Literature DB >> 24163663

Rare adult masseteric rhabdomyosarcoma and a review of the literature.

T Franco1, A La Boria, R Domanico, G L Piazzetta, G Donato, E Allegra.   

Abstract

BACKGROUND: Rhabdomyosarcomas (RMSs) are a group of soft-tissue malignant tumors which derive from primitive skeletal muscle tissue that mainly affect children and adolescents. RMSs are very rare in adults, where they are usually located in the extremities. CASE
PRESENTATION: A previously healthy 32-year-old male presented at our ENT (ear, nose and throat) outpatient clinic after experiencing a parotid region swelling for 2 months. The patient was treated surgically by excising the mass and by modified radical ipsilateral neck dissection. Histological and immunohistochemical examination indicated masseteric alveolar RMS with lymphatic metastasis. The patient received radiochemotherapy, and he is still alive with no evidence of disease spread 1 year after diagnosis.
CONCLUSION: This is the first case of a masseter alveolar RMS to be reported in the literature in a patient older than 25 years; it highlights the broad spectrum of neoplasms that cause parotid region swellings and the importance of considering rare tumors during differential diagnosis.

Entities:  

Keywords:  Adult rhabdomyosarcoma; Alveolar rhabdomyosarcoma; Head and neck rhabdomyosarcoma; Masseter neoplasm

Year:  2013        PMID: 24163663      PMCID: PMC3806692          DOI: 10.1159/000355250

Source DB:  PubMed          Journal:  Case Rep Oncol        ISSN: 1662-6575


Introduction

Rhabdomyosarcomas (RMSs) are a group of soft-tissue malignant tumors which derive from primitive skeletal muscle tissue and affect children and adolescents. RMSs account for approximately 60% of sarcomas in children under 15 years of age [1]. RMSs are classified according to their location in the extremities versus axial lesions; the latter subgroup arises from the head and neck, the paraspinal region, and the genitourinary tract [2]. The head and neck region is the most common axial site in children, and these RMSs are divided into three subgroups: orbital, parameningeal, and nonorbital nonparameningeal [3]. The International Classification divides RMSs into three histological subgroups with different prognoses: the embryonal subtype with two variants, i.e. spindle cell and botryoid, with a better prognosis; the alveolar subtype; and unspecified RMS with a poor prognosis [4]. Most RMSs are sporadic, and there is no evidence of risk factors, although a small subgroup is linked with familiar syndromes such as neurofibromatosis and Li-Fraumeni syndrome [5]. Chemello et al. [6] also reported a case of embryonal RMS of the masseter muscle in a 12-year-old girl, who had previously been irradiated for a bilateral retinoblastoma.

Case Presentation

A previously healthy 32-year-old male nonsmoker presented at our ENT (ear, nose and throat) outpatient clinic complaining of a painless swelling in the right parotid region, which had been increasing for 2 months.
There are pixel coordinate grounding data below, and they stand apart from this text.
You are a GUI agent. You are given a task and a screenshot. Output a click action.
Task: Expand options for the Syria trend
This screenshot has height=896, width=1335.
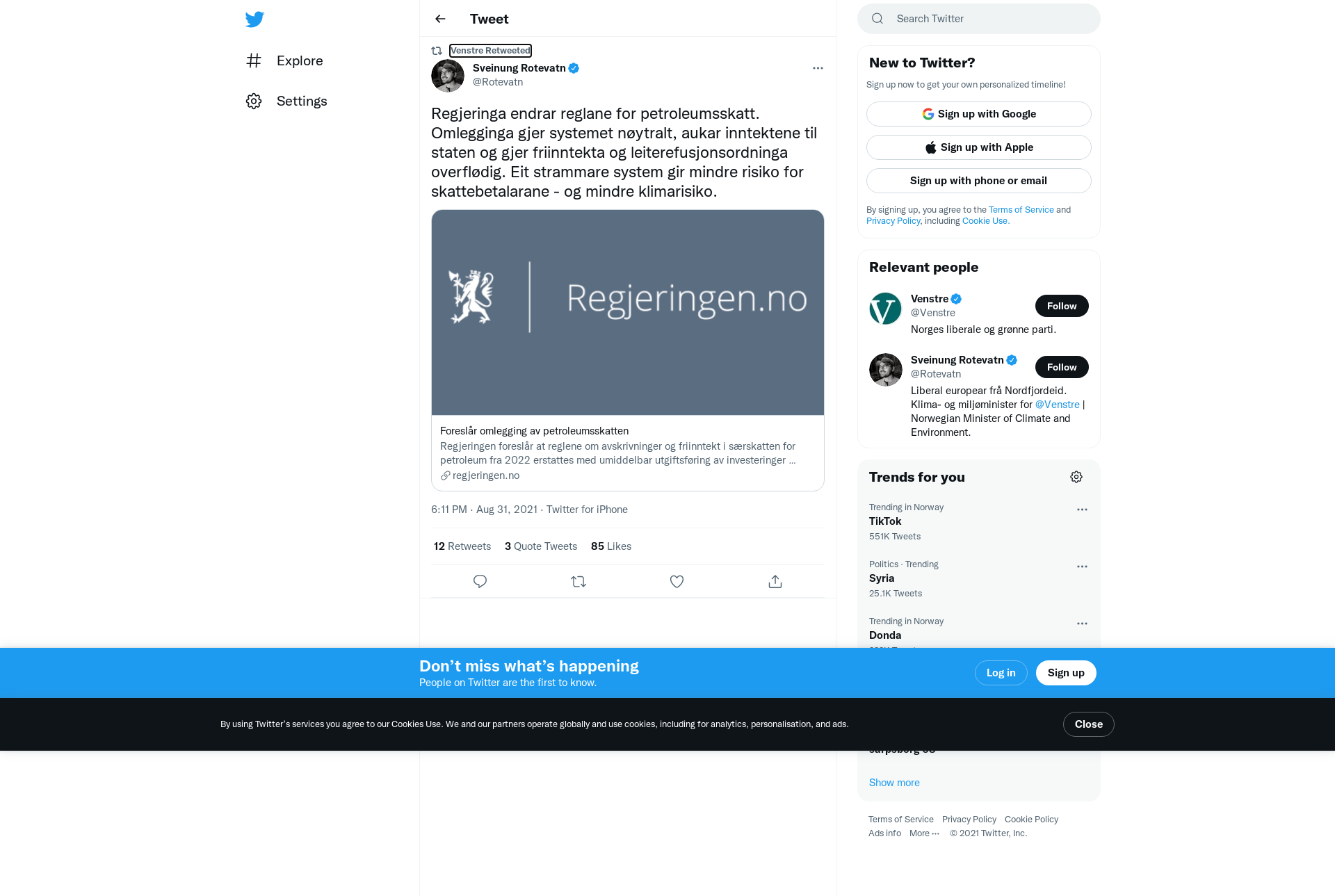[x=1082, y=567]
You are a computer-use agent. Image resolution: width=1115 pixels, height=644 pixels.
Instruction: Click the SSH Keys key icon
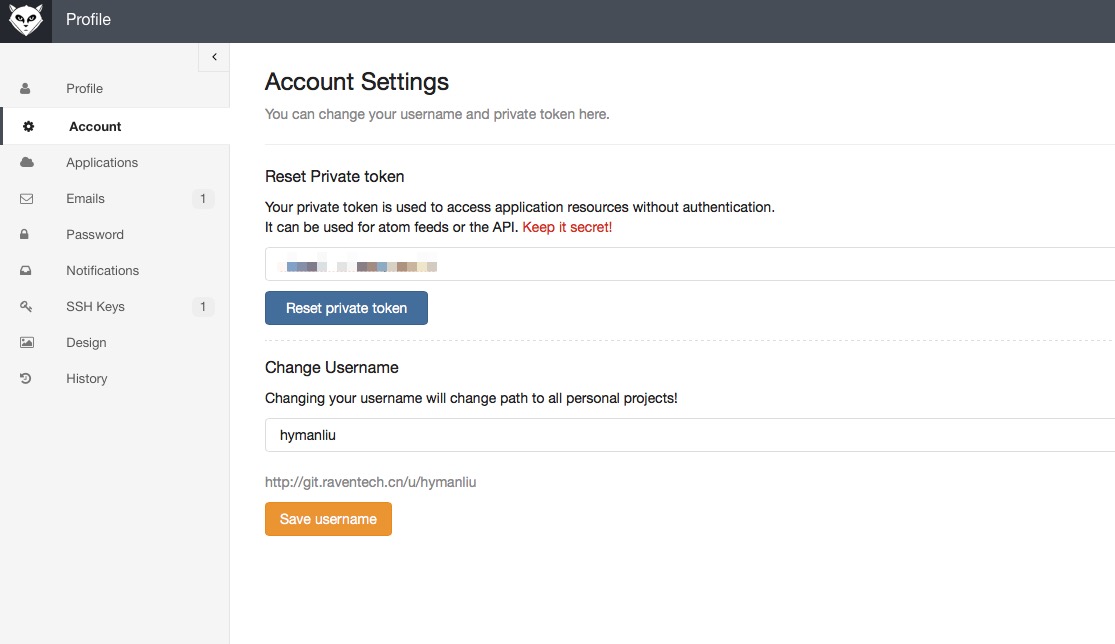point(27,307)
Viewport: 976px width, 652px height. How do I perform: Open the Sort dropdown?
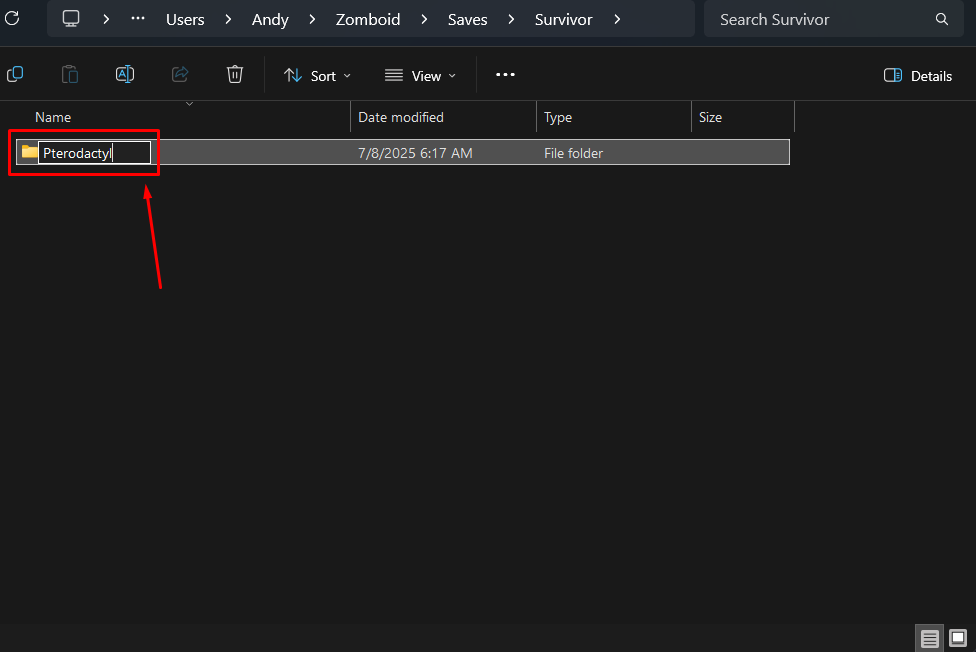pos(318,75)
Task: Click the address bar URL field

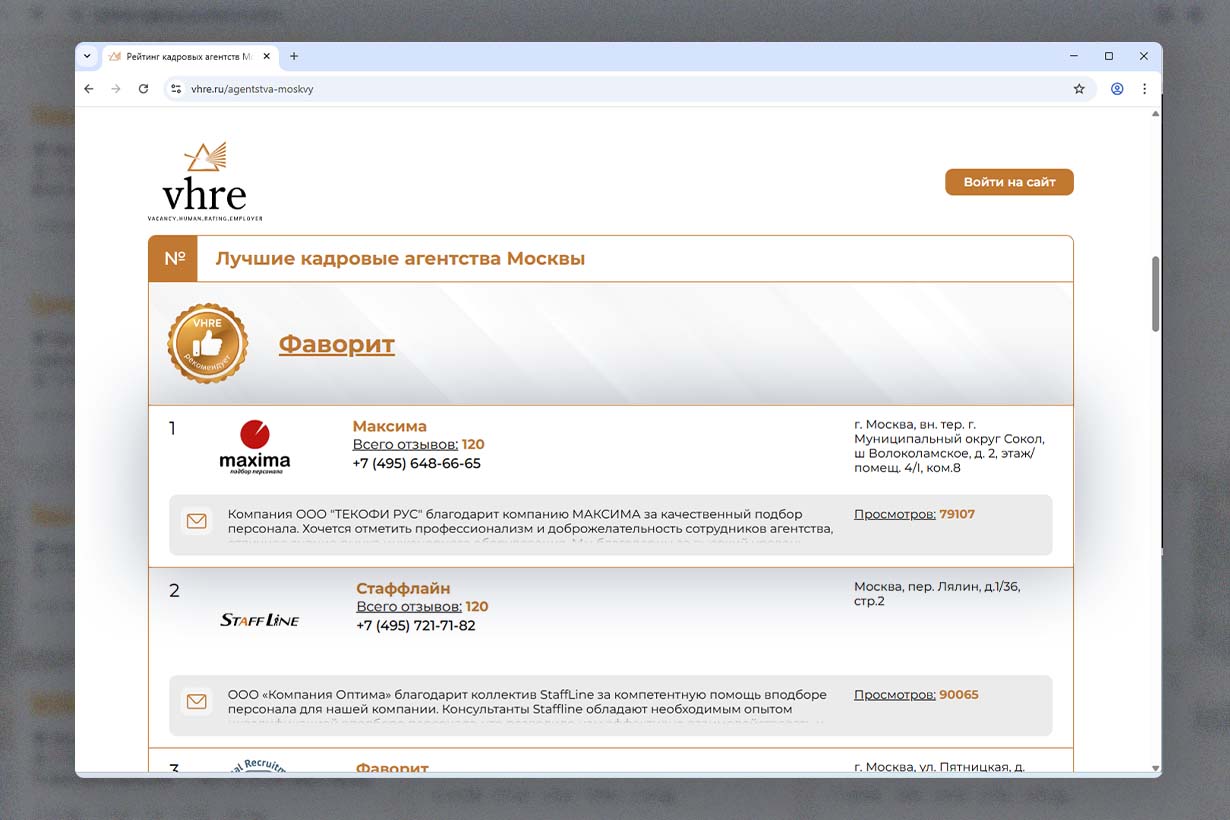Action: pos(600,89)
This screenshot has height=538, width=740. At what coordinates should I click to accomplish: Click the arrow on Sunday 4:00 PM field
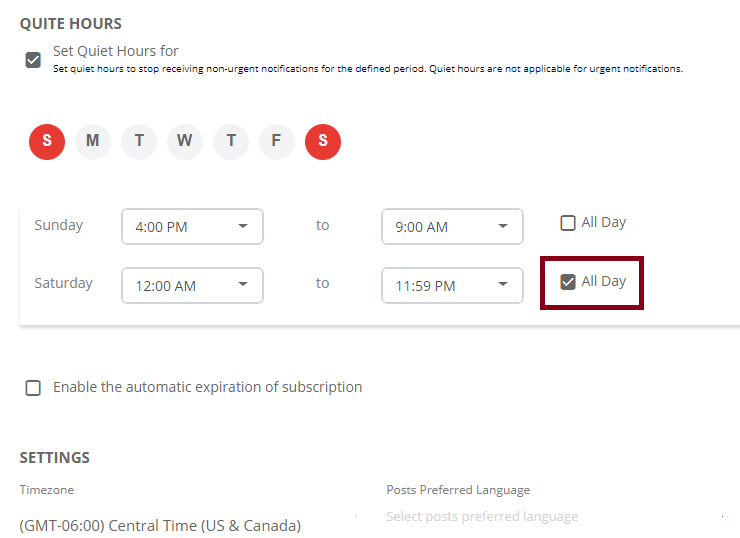click(243, 226)
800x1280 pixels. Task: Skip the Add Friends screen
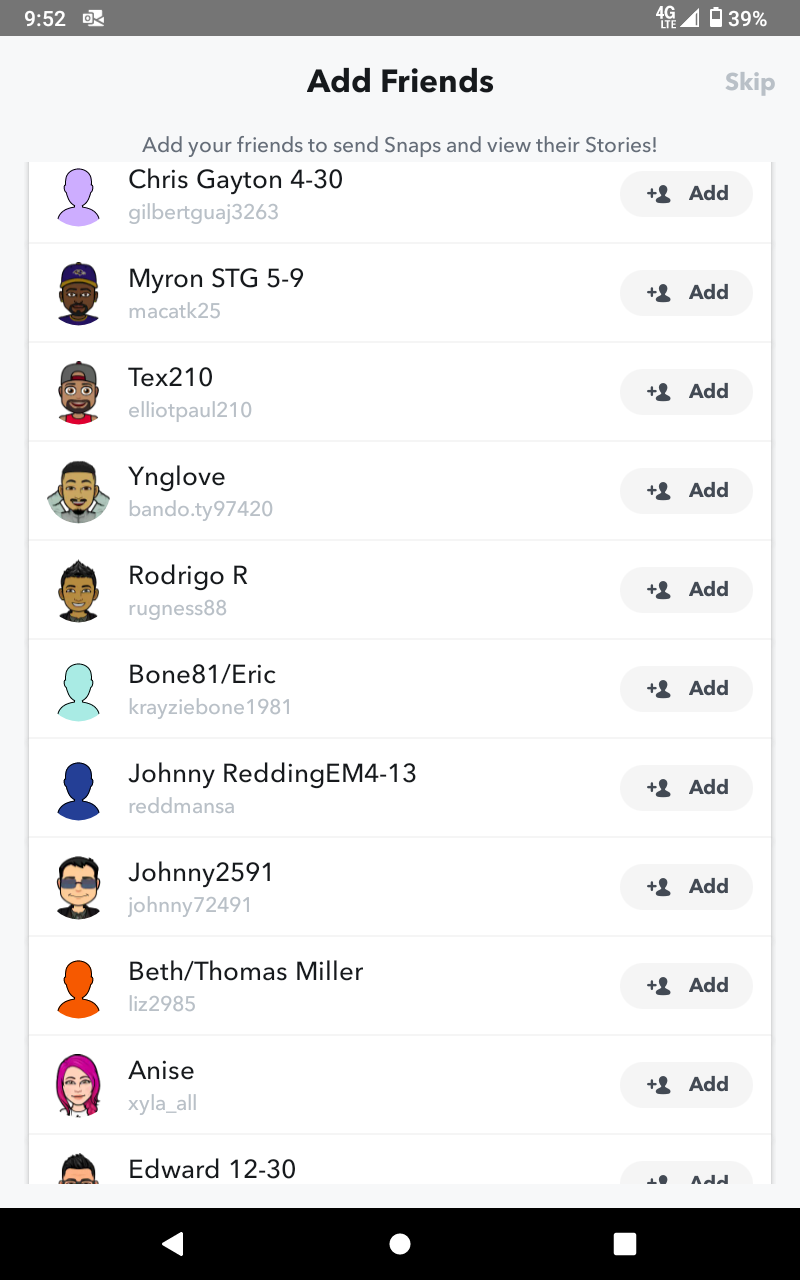[x=749, y=82]
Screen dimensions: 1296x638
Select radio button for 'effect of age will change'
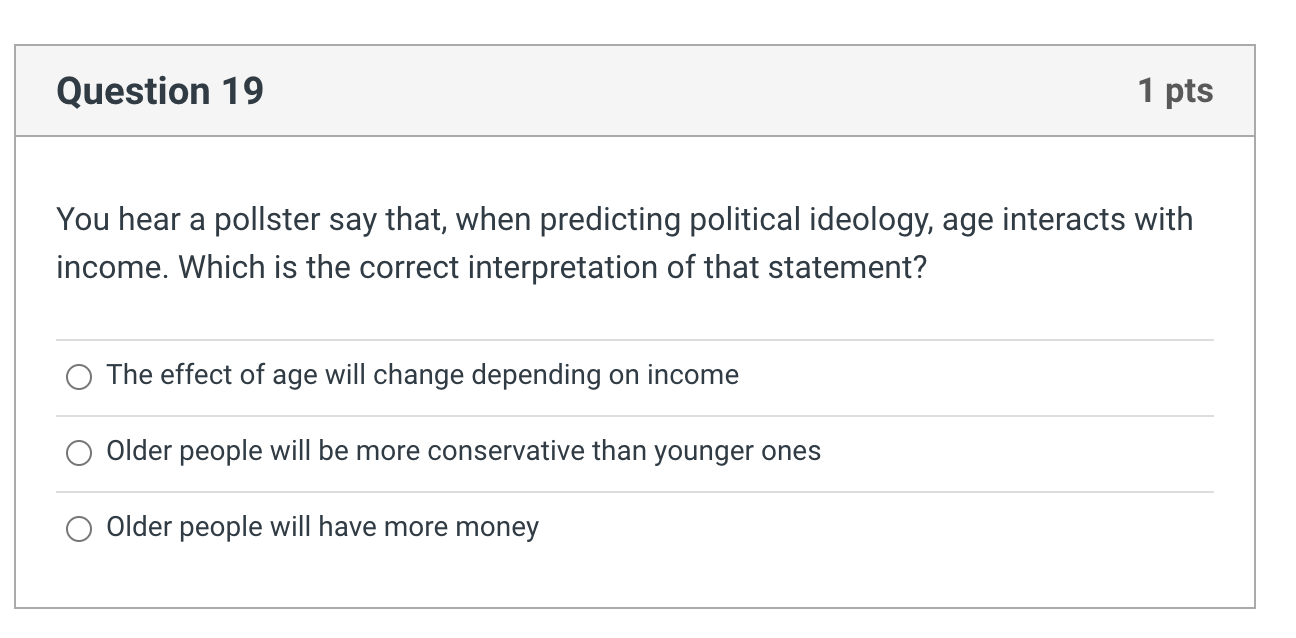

The macroscopic examination reported a firm mass measuring about 3.5 × 1.5 cm with shaded limits, while ipsilateral lymphadenopathy was also present. No other ENT diseases were identified during the physical examination. The preoperative baseline parameters and chest X-ray were normal. Hematological and infectious diseases were evaluated, but both pathologies were negative based on hematological and microbiological examinations. The patient was submitted to neck ultrasound, which identified a hyperechogenic nodular mass measuring about 2.5 × 1.3 cm in the right parotid region, with concomitant ipsilateral enlarged cervical nodes. Multislice computed tomography (CT) detected a mass in the right masseter with a maximum diameter of approximately 2.2 cm with central necrosis and perifocal inflammatory reaction, which was associated with thickening of the masseter muscle. At the lower parotid pole, there was a coexisting area of high enhancement, while multiple enlarged cervical nodes were found in the level III and IV cervical nodes, with a diameter of 1–1.8 cm (fig. 1, fig. 2).
Fig. 1

Multislice CT showing the mass in the right masseter with central necrosis and perifocal inflammatory reaction, associated with thickening of the masseter muscle.

Fig. 2

Multislice CT. Coexisting[T1] areas of high enhancement are visible at the lower parotid pole with multiple cervical lymphadenopathies at the level III and IV cervical nodes.

Magnetic resonance imaging (MRI) with paramagnetic contrast identified an oval mass in the right masseter muscle, which was mildly hyperintense in T1-weighted images and hyperintense in long repetition time (TR), with regular margins and high contrast intake. The concomitant low pole mass had a cystic appearance with regular margins and low intensity in T1-weighted images and a higher intensity in short tau inversion recovery (STIR). Right lymphadenopathy was confirmed (fig. 3).
Fig. 3

MRI showing an oval mass in the right masseter muscle, which was mildly hyperintense in T1-weighted images and hyperintense in long TR, with regular margins and a high contrast intake.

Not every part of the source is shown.